LogMeIn Announces Merger with Citrix’s GoTo

Family of Products

July 26, 2016

 

 

 

Q: Good afternoon, and congratulations. This makes a ton of sense on a lot of levels. One question is, I might have missed this earlier, but can you talk a little bit about how the brands will play? Citrix had a great brand in the enterprise; LogMeIn with the small business. How is the branding going to play out? Thank you.

Bill Wagner – President and CEO, LogMeIn

Thanks, Gene. Clearly the GoTo products have one of the world’s best brands when it comes to Collaboration and some of the other services that they offer. I think the GoTo business has been a pioneer in the markets in which they compete. I like to think that some of our products, like join.me have been disruptive in the markets in which we compete. And we think going forward there’s plenty of room for both of those products in particular to continue down similar, but distinct paths. That allows us to have better coverage of the overall market.

Q: Great, thank you.

Operator

Our next question comes from Sterling Auty from JP Morgan. Please go ahead.

Q: Yes, thanks, hi, guys. A couple questions, maybe I missed it. But, what’s the proposed or the expected timing of close of the transaction?

Ed Herdiech – CFO, LogMeIn

Hi, Sterling, this is Ed. The projected closing is Q1 of 2017.

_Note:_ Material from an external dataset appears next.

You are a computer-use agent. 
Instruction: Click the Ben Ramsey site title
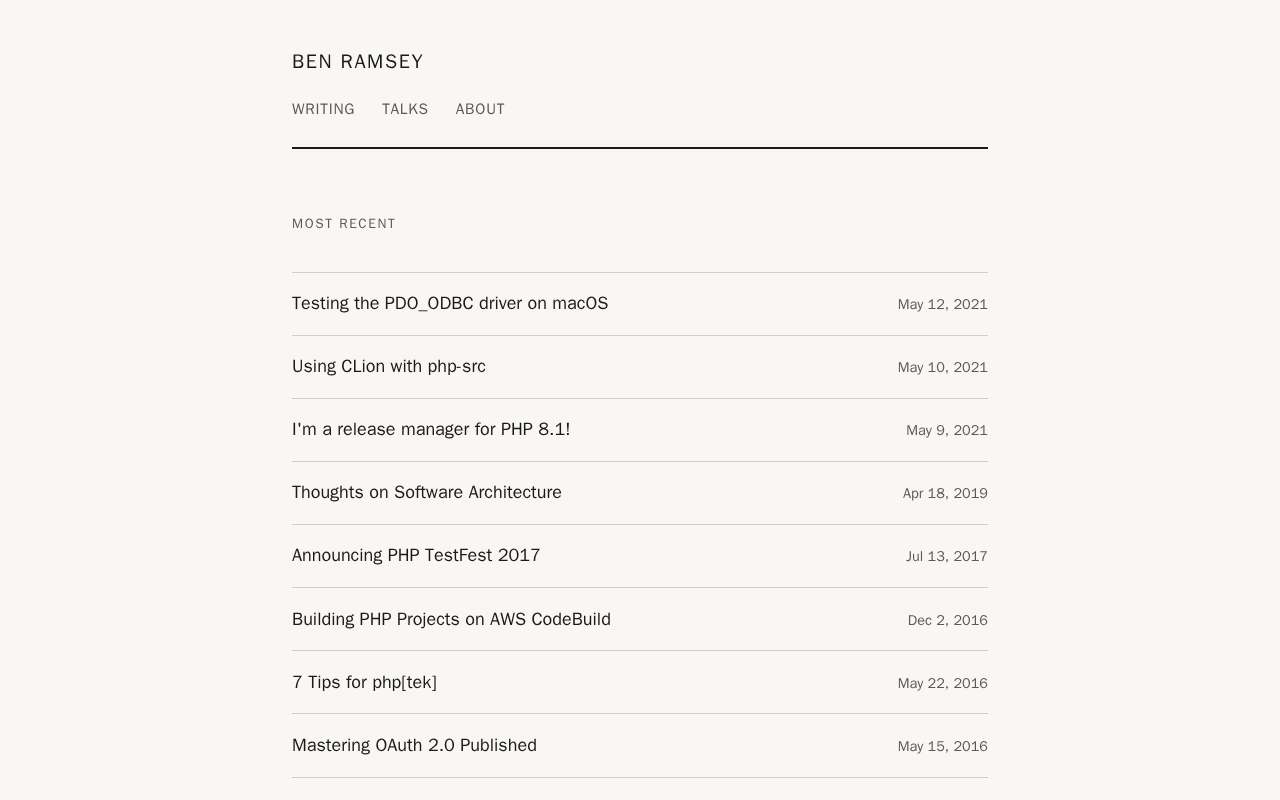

Q: Alright, great. And then technologically, both firms have a very strong heritage in terms of the way that the core products were developed and used. As I think about cost synergies, obviously data center and infrastructure become a key component of it. I guess I’m just trying to understand what the preliminary thoughts are around how you will take the product roadmap going forward.

So, in other words, will you pick and choose which side, depending on which products becomes the surviving product or will there be some sort of full integration or some sort of migration from one platform to the other?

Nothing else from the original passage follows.